Absolutamente todo se disputa cuando Trevante Rhodes nos confirma, para nuestro asombro, que aquel Chiron débil y callado se ha convertido en el Rey de Georgia, a lomos de un Cadillac con corona en el salpicadero incorporada. Nadie espera que el subtexto de la lucha entre bandas le gane la partida al amor, por el simple hecho de que, vaya, estábamos ante lo que Jenkins ha convertido en una fábula sobre ser gay en ciertos vecindarios de determinadas ciudades norteamericanas. En otras palabras, ante la narración de un sentimiento universal de la memoria histórica a través de una singularidad en el terreno. Esto nos lleva directamente, confusión mediante, a las mismas zonas comunes en las que David Simon presentó a Omar (Michael Kenneth Williams) en The Wire, aquél matón querido por todos con una inclinación sexual y sentimental en las antípodas de lo que el canon machista de los barrios marginales dogmatiza.

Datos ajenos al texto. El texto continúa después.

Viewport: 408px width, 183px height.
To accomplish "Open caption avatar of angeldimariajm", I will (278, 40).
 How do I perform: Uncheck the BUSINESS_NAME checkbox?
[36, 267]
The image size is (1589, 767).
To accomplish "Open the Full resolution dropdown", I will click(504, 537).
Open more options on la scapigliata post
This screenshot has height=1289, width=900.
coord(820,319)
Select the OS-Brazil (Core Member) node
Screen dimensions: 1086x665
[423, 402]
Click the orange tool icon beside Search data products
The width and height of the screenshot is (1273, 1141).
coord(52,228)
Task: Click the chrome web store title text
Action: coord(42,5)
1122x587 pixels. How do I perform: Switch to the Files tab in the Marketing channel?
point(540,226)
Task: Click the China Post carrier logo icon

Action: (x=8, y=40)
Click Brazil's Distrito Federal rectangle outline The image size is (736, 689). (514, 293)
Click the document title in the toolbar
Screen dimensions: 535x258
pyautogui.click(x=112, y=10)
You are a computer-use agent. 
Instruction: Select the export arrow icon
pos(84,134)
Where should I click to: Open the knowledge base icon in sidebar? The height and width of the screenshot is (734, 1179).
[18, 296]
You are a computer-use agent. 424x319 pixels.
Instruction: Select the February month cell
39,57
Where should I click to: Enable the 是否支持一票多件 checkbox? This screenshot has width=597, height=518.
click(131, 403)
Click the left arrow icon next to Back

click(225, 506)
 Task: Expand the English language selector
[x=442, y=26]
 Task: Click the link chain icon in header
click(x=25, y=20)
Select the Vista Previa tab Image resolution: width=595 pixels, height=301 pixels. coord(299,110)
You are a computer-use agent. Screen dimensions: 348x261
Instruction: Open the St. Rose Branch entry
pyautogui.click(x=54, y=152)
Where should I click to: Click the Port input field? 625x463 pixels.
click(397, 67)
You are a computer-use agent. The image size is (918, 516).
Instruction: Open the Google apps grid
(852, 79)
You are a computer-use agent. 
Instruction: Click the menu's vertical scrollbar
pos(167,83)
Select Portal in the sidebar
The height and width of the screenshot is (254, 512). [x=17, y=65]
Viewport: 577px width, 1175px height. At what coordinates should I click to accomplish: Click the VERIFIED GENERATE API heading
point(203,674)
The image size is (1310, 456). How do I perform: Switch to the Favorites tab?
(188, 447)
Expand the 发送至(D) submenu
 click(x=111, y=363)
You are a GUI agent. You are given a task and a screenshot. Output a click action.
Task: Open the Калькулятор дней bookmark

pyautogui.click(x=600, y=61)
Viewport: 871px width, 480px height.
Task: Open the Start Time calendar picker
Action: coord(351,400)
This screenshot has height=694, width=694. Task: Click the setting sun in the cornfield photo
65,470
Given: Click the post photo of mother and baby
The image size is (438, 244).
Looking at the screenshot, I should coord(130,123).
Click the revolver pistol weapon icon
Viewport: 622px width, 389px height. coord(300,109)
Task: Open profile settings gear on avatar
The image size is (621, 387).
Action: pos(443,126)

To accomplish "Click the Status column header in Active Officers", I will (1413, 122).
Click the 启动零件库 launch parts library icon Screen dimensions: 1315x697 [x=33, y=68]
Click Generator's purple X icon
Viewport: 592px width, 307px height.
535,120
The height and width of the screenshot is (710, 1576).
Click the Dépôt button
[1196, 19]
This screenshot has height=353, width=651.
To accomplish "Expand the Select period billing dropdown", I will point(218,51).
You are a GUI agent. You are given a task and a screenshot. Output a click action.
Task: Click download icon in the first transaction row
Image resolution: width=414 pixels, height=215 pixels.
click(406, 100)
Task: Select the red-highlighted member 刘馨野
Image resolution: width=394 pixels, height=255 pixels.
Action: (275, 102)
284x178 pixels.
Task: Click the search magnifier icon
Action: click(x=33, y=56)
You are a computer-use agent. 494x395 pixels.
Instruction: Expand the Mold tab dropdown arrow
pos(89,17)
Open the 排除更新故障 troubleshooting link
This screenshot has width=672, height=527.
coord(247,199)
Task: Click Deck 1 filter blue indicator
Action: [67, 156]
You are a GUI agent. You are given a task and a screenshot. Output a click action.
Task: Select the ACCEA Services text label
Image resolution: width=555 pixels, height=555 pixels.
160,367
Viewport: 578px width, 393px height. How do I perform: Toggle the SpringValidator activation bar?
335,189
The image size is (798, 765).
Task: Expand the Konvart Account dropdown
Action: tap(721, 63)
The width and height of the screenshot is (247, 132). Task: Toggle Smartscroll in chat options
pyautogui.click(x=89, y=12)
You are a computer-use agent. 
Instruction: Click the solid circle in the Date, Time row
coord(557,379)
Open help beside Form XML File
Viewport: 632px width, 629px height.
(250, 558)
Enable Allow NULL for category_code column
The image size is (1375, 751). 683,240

En Moonlight, sin embargo, ocurre algo muy distinto, y es que la pobre resolución de los conflictos que maneja, a modo de pincelada, elimina cualquier atisbo de complejidad moral, desinflándose a medida que revela las cartas con las que decide jugarse su futuro: a) El protector de Chiron es su espejo, para lo bueno y para lo malo; b) Su madre, estereotipada hasta el exceso, reacciona a tiempo; c) El primer amor perdura en la memoria como un sello clavado a fuego; d) La metáfora sobre la luz nocturna marcando la diferencia, el mar embravecido que es la vida, y los balones de oxígeno en formato humano que aparecen de repente, es realmente bonita y, casi sin querer, nos lleva a un debate pseudo-filosófico: ¿Es en el término medio, entre provocar preguntas que no responde y responder a todo lo que plantea, donde una película se hace grande? Porque, más allá de que Jenkins haya sabido realizar un producto diferente con herramientas archiconocidas, la cuestión que indica su verdadero valor es si aún no respondiendo ante ciertas elecciones de guión, sigue siendo tan inspiradora. Marida sentimientos, pasajes, grandes interpretaciones, clichés (desde el acoso escolar -no por ser homosexual- hasta el impacto del crack) y destinos como si, en realidad, se tratase de apostar a contrapié. Lo que, paradójicamente, convierte a Moonlight en un dispositivo homogéneo en el que su única diferencia radica en acumular opciones, llevarnos del ramal hasta una falsa puerta y revelarnos que, glups, era imposible ganar la partida.